Exercise requirements. Convert everything from the row containing "隐私管理 (429, 2558)" down to the row containing "Позвонить менеджеру (930, 1735)", both included, into a JSON list of strings with one string per row, omitting blank rows.

◆ ◆ ◆ ◆ ◆ ◆ ◆

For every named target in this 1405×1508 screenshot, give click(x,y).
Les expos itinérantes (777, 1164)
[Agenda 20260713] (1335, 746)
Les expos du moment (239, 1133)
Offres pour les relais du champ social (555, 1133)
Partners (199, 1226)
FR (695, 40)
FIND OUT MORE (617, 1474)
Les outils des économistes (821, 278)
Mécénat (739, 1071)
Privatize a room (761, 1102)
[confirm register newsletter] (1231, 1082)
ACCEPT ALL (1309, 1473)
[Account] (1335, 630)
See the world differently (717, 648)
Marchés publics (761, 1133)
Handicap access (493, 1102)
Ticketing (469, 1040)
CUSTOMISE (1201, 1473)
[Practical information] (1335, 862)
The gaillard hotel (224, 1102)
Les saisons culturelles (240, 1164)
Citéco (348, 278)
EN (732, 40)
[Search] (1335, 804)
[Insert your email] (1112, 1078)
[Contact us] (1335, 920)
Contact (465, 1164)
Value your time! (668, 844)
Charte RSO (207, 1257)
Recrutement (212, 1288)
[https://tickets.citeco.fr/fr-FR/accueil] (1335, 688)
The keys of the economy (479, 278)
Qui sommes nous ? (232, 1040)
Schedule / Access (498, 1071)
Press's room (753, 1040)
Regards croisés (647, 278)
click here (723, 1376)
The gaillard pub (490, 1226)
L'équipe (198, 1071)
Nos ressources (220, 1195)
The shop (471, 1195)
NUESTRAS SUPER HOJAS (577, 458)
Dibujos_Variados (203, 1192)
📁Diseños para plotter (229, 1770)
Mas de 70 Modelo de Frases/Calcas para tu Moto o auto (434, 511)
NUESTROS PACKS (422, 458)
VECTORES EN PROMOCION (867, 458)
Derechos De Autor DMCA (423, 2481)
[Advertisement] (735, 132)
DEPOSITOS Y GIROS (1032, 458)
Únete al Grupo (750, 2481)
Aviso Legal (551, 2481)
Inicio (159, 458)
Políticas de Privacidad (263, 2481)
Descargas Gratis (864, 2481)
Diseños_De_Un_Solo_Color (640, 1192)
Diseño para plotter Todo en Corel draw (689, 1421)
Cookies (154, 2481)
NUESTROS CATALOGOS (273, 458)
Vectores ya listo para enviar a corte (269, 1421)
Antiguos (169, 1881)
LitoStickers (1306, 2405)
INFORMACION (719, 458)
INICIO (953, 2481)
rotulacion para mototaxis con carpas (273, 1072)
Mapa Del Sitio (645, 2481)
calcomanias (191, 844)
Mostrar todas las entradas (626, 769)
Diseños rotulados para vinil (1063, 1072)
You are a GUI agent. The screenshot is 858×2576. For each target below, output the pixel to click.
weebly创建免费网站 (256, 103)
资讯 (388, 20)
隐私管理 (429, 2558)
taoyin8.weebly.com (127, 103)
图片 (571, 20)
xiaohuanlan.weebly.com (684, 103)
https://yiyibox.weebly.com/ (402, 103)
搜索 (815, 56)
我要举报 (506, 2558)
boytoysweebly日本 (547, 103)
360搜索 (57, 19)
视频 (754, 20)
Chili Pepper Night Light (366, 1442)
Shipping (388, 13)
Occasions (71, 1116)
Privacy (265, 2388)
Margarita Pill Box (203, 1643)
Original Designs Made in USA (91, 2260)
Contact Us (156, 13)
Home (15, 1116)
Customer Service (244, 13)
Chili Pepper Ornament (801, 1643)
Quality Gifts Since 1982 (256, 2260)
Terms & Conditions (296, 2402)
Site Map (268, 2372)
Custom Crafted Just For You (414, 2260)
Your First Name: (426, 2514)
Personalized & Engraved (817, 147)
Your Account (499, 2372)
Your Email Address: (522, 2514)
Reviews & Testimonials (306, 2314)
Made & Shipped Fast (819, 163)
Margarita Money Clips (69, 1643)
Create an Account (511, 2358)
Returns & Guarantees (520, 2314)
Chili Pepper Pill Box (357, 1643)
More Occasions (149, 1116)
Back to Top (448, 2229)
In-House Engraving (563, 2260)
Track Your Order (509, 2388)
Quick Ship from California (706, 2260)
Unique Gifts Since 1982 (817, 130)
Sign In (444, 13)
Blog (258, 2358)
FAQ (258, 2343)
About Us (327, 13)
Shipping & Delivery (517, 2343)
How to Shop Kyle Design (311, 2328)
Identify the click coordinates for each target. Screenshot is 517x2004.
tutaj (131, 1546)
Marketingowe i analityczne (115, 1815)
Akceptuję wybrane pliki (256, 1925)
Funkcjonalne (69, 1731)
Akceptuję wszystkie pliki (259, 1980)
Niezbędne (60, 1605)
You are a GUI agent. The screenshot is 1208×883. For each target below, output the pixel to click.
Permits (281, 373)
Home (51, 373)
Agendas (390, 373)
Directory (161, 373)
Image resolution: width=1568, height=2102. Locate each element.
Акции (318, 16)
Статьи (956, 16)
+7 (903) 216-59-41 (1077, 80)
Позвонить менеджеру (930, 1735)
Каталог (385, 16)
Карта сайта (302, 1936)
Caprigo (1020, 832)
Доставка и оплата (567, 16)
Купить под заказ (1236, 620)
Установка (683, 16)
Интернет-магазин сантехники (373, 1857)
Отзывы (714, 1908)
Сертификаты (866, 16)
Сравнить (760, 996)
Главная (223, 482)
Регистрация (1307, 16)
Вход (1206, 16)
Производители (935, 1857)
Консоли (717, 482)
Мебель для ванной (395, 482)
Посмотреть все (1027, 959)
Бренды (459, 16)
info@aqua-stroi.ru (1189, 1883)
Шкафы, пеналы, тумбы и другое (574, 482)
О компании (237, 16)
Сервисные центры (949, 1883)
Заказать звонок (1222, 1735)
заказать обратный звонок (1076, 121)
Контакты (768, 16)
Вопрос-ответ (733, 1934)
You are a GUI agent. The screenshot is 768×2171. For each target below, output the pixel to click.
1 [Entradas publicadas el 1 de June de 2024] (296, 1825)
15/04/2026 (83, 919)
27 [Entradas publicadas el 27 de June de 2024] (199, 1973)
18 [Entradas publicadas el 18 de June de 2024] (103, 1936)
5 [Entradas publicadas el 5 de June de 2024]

◆ ◆ ◆ ◆ ◆ ◆ ◆

Result of this task.
[
  "隐私管理 (429, 2558)",
  "taoyin8.weebly.com (127, 103)",
  "图片 (571, 20)",
  "xiaohuanlan.weebly.com (684, 103)",
  "https://yiyibox.weebly.com/ (402, 103)",
  "搜索 (815, 56)",
  "我要举报 (506, 2558)",
  "boytoysweebly日本 (547, 103)",
  "360搜索 (57, 19)",
  "视频 (754, 20)",
  "Chili Pepper Night Light (366, 1442)",
  "Shipping (388, 13)",
  "Occasions (71, 1116)",
  "Privacy (265, 2388)",
  "Margarita Pill Box (203, 1643)",
  "Original Designs Made in USA (91, 2260)",
  "Contact Us (156, 13)",
  "Home (15, 1116)",
  "Customer Service (244, 13)",
  "Chili Pepper Ornament (801, 1643)",
  "Quality Gifts Since 1982 (256, 2260)",
  "Terms & Conditions (296, 2402)",
  "Site Map (268, 2372)",
  "Custom Crafted Just For You (414, 2260)",
  "Your First Name: (426, 2514)",
  "Personalized & Engraved (817, 147)",
  "Your Account (499, 2372)",
  "Your Email Address: (522, 2514)",
  "Reviews & Testimonials (306, 2314)",
  "Made & Shipped Fast (819, 163)",
  "Margarita Money Clips (69, 1643)",
  "Create an Account (511, 2358)",
  "Returns & Guarantees (520, 2314)",
  "Chili Pepper Pill Box (357, 1643)",
  "More Occasions (149, 1116)",
  "Back to Top (448, 2229)",
  "In-House Engraving (563, 2260)",
  "Track Your Order (509, 2388)",
  "Quick Ship from California (706, 2260)",
  "Unique Gifts Since 1982 (817, 130)",
  "Sign In (444, 13)",
  "Blog (258, 2358)",
  "FAQ (258, 2343)",
  "About Us (327, 13)",
  "Shipping & Delivery (517, 2343)",
  "How to Shop Kyle Design (311, 2328)",
  "Identify the click coordinates for each target. Screenshot is 517x2004.",
  "tutaj (131, 1546)",
  "Marketingowe i analityczne (115, 1815)",
  "Akceptuję wybrane pliki (256, 1925)",
  "Funkcjonalne (69, 1731)",
  "Akceptuję wszystkie pliki (259, 1980)",
  "Niezbędne (60, 1605)",
  "You are a GUI agent. The screenshot is 1208×883. For each target below, output the pixel to click.",
  "Permits (281, 373)",
  "Home (51, 373)",
  "Agendas (390, 373)",
  "Directory (161, 373)",
  "Image resolution: width=1568, height=2102. Locate each element.",
  "Акции (318, 16)",
  "Статьи (956, 16)",
  "+7 (903) 216-59-41 (1077, 80)",
  "Позвонить менеджеру (930, 1735)"
]